Macie w domu warzywnych niejadków? Jeżeli tak, to zapewne dobrze wiecie, jak trudnym zadaniem bywa przemycenie warzyw w posiłku. Często trzeba uruchomić wyobraźnię i stworzyć pingwinka ze zwykłej kanapki z serkiem i pomidorem….ale czasem wystarczy pobawić się zachęcającymi kolorami i smakiem. To danie to lekka inspiracja tym tematem i faktycznie powstało dla takiego, dorosłego już, ale cały czas niejadka. Smakowało, zniknęło z talerza, także śmiało mogę polecać.
Składniki na 2 porcje (serwowałam po 2 zawijaki):
- 4 plastry polędwicy wieprzowej o grubości ok. 3-4 cm
- 4 plastry cukinii grubości mniej więcej 0,5 cm
- kilka ząbków czosnku
- łyżka jogurtu naturalnego
- łyżeczka majonezu
- sól
- pieprz
- olej do smażenia
Plastry polędwiczki rozgniatamy nieco dłonią.
Soli i pieprzymy z obu stron.
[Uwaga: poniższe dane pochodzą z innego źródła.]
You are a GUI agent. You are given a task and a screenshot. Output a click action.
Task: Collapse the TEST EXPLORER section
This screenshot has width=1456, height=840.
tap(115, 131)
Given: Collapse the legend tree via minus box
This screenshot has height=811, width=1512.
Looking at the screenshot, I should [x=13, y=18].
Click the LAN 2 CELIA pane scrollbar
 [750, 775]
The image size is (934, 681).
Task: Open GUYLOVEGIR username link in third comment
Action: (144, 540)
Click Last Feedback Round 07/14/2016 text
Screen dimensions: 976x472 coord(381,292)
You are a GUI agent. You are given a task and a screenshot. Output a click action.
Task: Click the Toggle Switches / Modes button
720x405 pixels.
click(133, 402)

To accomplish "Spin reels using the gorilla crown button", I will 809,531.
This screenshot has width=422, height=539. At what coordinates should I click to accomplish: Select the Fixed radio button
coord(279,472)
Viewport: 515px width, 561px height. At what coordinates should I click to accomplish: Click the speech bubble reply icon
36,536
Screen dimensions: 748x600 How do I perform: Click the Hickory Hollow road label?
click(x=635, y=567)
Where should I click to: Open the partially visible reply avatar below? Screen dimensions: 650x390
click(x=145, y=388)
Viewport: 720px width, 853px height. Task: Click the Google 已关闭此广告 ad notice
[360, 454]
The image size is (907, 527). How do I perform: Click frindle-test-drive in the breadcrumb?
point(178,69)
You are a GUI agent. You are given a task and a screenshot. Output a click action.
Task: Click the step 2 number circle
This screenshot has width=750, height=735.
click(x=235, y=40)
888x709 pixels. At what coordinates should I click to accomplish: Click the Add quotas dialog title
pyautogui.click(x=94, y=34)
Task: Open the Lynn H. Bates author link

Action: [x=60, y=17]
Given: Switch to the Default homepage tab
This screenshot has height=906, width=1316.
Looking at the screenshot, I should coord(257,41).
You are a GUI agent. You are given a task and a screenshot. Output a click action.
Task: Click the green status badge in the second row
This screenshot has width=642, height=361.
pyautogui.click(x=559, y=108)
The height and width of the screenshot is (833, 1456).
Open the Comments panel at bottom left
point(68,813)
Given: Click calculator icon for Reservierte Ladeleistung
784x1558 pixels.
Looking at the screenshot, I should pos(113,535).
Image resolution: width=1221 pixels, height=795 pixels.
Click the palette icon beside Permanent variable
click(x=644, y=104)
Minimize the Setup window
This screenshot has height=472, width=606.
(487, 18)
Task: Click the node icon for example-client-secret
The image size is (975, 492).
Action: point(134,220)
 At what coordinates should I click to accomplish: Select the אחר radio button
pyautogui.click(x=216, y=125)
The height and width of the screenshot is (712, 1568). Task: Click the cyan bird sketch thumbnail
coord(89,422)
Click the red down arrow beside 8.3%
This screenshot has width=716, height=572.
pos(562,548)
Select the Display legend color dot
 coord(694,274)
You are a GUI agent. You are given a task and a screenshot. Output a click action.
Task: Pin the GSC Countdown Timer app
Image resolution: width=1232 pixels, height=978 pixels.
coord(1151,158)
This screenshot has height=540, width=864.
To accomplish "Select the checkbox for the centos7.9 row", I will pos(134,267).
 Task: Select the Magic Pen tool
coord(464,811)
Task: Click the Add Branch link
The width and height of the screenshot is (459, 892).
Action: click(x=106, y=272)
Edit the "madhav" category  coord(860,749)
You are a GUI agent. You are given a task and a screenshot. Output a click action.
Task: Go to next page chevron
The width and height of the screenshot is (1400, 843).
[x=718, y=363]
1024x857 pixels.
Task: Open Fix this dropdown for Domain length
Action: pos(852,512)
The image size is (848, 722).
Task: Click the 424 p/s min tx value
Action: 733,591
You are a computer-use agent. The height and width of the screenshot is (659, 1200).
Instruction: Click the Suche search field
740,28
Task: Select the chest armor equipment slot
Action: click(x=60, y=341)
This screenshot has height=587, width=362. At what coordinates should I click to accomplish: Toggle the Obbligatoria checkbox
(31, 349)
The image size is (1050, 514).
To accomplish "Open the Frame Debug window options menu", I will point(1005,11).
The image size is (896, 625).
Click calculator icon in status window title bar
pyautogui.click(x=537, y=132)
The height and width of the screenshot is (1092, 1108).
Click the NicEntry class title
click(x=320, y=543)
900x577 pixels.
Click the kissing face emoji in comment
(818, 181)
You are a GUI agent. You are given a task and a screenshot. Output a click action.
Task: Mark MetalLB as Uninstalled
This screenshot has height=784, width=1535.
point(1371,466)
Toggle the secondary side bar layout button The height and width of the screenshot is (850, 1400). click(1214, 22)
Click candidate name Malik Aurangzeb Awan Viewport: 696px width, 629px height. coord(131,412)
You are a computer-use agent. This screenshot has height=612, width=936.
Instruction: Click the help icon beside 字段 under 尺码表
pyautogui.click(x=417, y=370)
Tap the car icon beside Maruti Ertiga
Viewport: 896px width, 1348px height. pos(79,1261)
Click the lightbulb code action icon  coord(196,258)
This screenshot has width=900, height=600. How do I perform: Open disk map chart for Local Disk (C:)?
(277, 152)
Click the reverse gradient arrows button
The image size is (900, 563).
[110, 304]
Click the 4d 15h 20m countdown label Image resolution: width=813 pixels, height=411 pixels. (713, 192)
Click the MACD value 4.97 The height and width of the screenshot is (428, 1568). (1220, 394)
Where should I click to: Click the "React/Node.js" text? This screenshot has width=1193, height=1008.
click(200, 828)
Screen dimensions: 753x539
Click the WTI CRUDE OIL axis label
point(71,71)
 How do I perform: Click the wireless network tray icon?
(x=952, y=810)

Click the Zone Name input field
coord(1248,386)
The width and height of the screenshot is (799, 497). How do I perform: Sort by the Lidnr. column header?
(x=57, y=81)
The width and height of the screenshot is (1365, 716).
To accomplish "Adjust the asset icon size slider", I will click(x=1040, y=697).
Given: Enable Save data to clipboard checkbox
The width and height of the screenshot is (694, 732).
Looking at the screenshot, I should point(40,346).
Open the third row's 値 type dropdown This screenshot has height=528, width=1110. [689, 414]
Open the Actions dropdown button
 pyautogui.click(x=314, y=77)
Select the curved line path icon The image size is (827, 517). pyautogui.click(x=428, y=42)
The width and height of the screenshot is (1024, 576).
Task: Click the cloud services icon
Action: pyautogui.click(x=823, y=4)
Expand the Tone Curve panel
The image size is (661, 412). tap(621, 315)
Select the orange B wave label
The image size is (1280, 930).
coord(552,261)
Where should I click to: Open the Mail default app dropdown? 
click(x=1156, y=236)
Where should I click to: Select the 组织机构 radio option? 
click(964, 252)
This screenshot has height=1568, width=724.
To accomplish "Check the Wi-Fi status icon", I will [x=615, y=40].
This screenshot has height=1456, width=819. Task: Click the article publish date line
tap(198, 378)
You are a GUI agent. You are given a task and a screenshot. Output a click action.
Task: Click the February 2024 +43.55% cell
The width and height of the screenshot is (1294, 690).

Lekko solimy też plastry cukinii.
Na patelnię wrzucamy nieobrane ząbki czosnku.
Rozgrzewamy ją. Na średnim ogniu zaczynamy grillować plastry cukinii, leciutko natłuszczone olejem.
Przed przełożeniem na drugą stronę smarujemy jeszcze odrobiną leju.
Gdy cukinia będzie miękka i ładnie zrumieniona z obu stron zdejmujemy ją z patelni.
Podkręcamy ogień i grillujemy mięso, także lekko posmarowane tłuszczem.
Grillujemy krótko, ok. 3 minuty z każdej strony.
Zdejmujemy z patelni i dajemy mięsu chwilę odpocząć. Zawijamy w plastry cukinii. W międzyczasie wyciskamy z łupin mięciutki czosnek.
W miseczce mieszamy jogurt z majonezem. Dodajemy rozgnieciony czosnek.
Doprawiamy solą i pieprzem. Serwujemy roladki z lekko czosnkowym sosem.